A vanishingly small number of companies ever reach that scale - optimising for that in advance is lunacy, and most "cleaner" languages does not provide a better starting point in that respect. Ruby, for example, is far more costly to scale.
> Cost and developer time are non-factors since the time you'd need to learn PHP is probably higher than other languages that make more sense and aren't filled with anachronisms you will spend half your time working around.
Spoken as someone who doesn't know the market. I have a steady supply of qualified PHP staff. In fact, we have recruiters hounding us every day with cheap candidates that know PHP. Ruby?

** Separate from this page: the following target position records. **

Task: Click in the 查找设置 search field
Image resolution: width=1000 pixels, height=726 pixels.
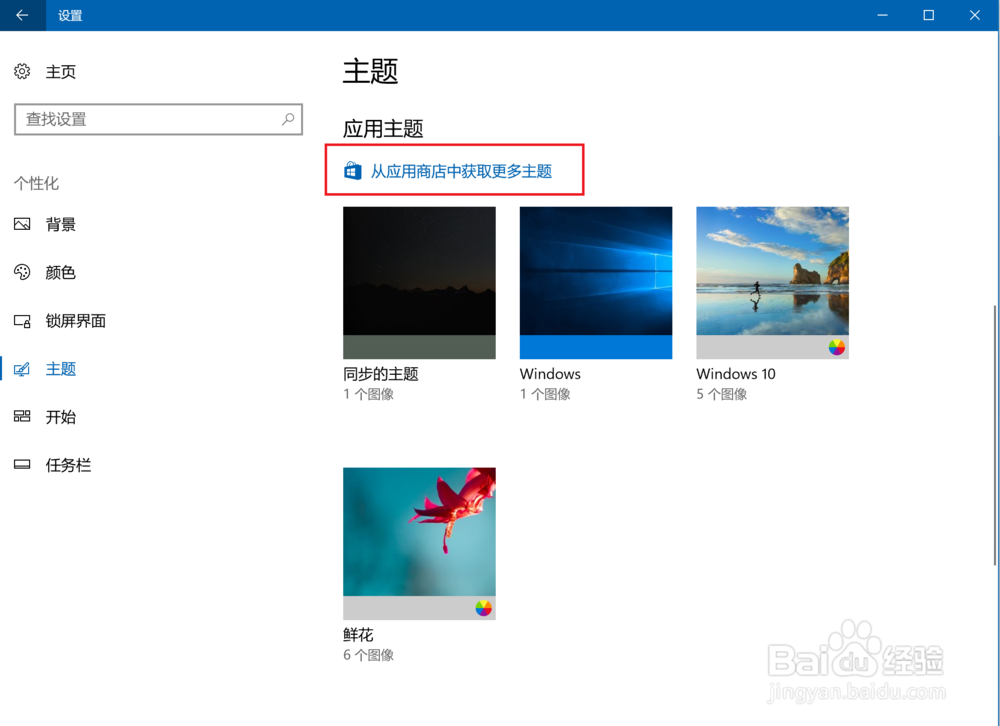Action: tap(158, 119)
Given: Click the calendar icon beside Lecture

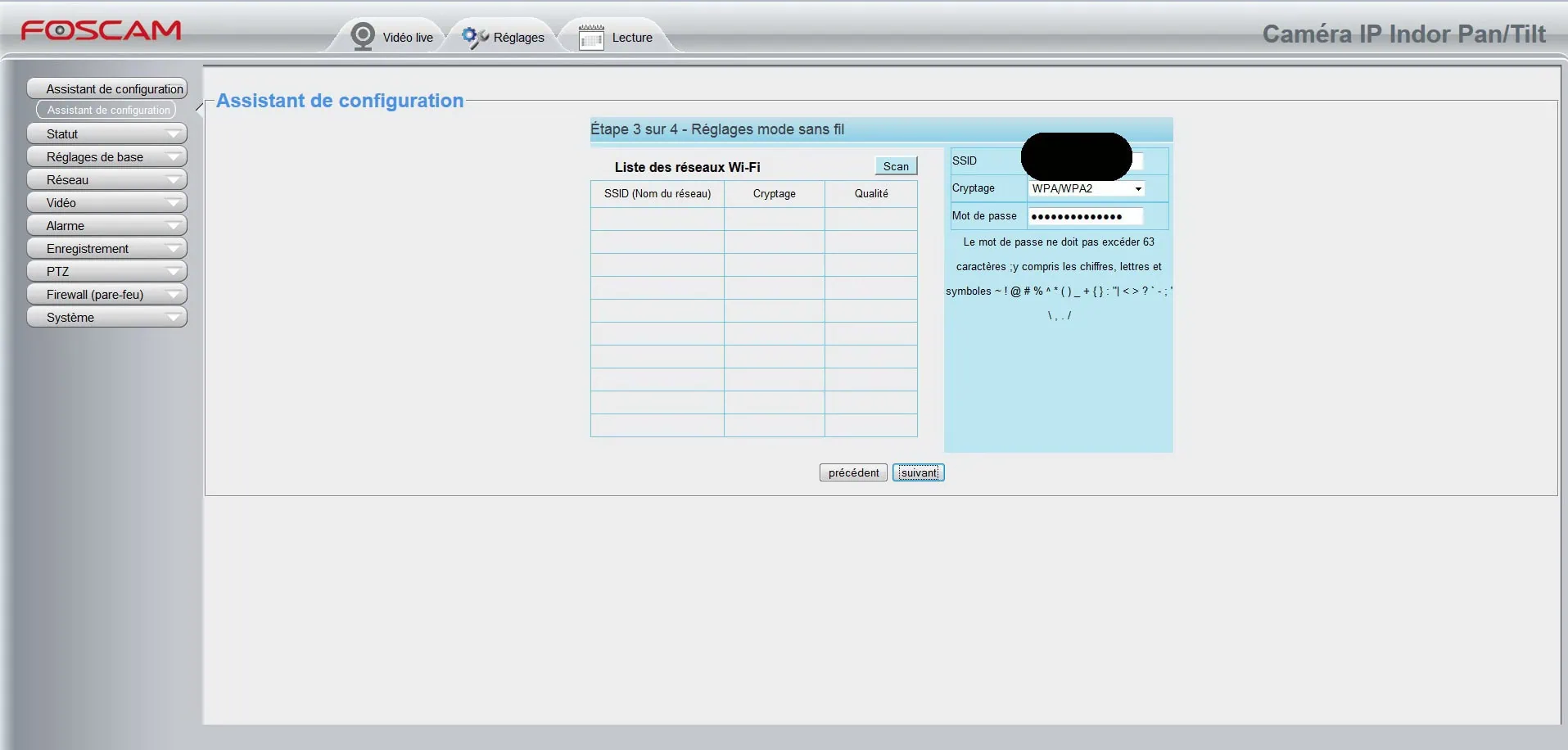Looking at the screenshot, I should click(x=590, y=37).
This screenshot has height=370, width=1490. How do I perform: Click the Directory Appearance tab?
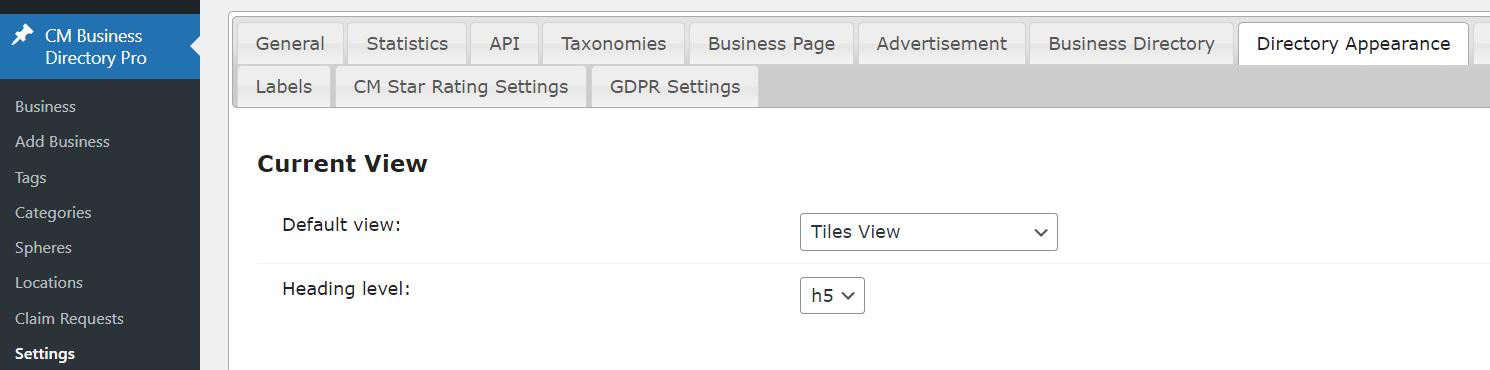[1353, 44]
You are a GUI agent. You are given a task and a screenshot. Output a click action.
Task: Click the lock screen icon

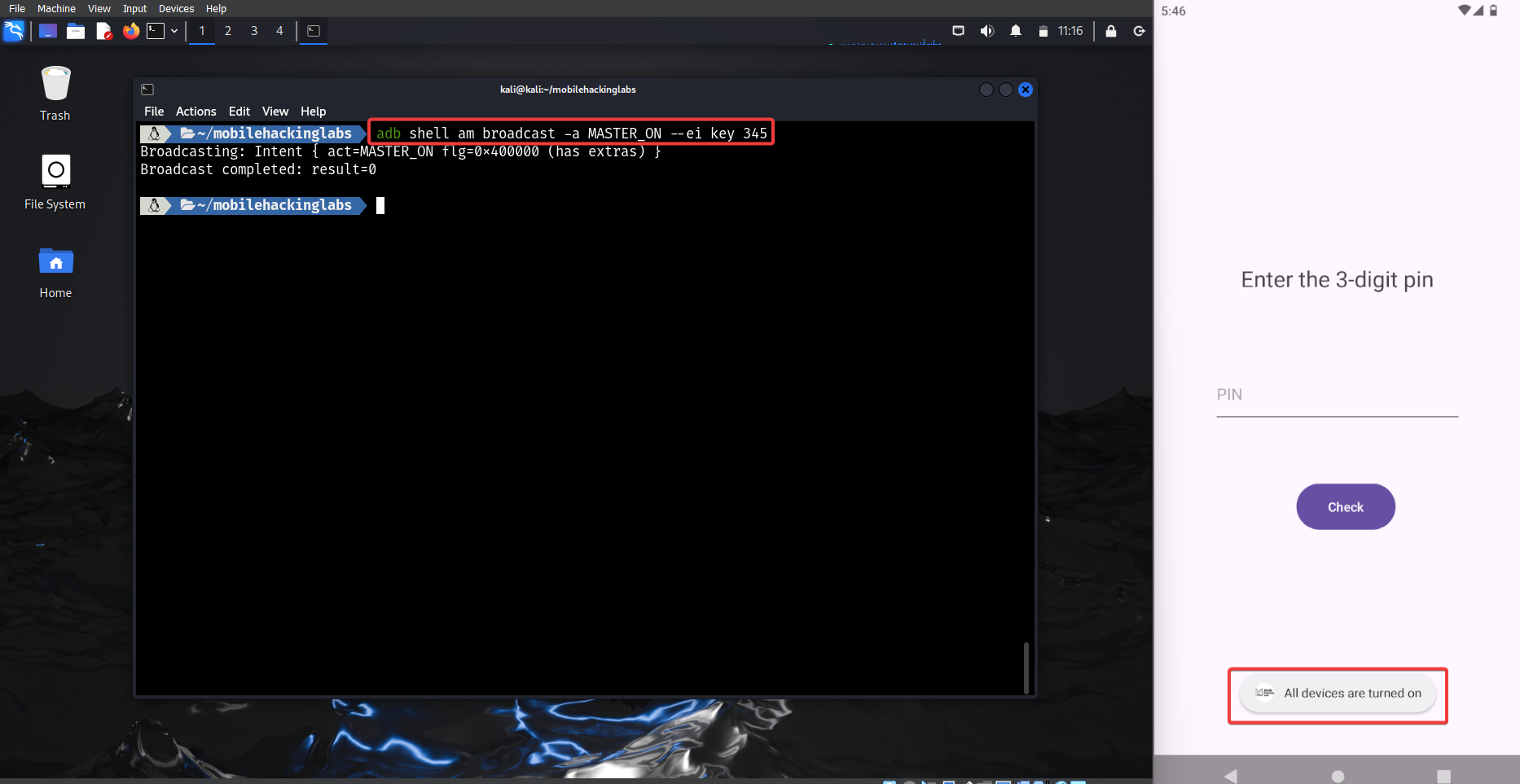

Rarely, if ever. Those who know Ruby well enough have an easy time finding better paid jobs.
> You can train someone up in Ruby on Rails in two weeks
Bullshit. You can get a senior developers that is already expensive to relative beginner level in that amount of time. Or you can hire a PHP developer that is already skilled at ~60% of the cost.
I've seen "RoR developers" with two weeks experience, and what they produce is not pretty, and certainly does not result in a good ROI compared to more pragmatic solutions. I'm all for using Ruby if/when you have a good team of Ruby developers, but you then also need to realize that you have an expensive team. It makes sense when your team is highly experienced and rapid turnaround is more important than keeping the cost down, or if your personal satisfaction is more important to you than the cost - both can be perfectly valid reasons. If I were to start a new company now, I'd pick Ruby myself. But I would do it because it is what I would prefer to work with, not out of any illusion it's currently a cheap choice.
Are there automated deployment tools written in PHP for PHP applications? I mean ones that can be taken seriously.
What optimization options do you have for PHP? What latitude do you have with hosting? If you're not Facebook, writing your own PHP engine, you're going to be stuck with one of a few that are generally crappy.
Cost and developer time are non-factors since the time you'd need to learn PHP is probably higher than other languages that make more sense and aren't filled with anachronisms you will spend half your time working around.
You can train someone up in Ruby on Rails in two weeks. Django or Node would take about double that time, but only because the platforms aren't by default as feature complete and the tooling will vary from project to project.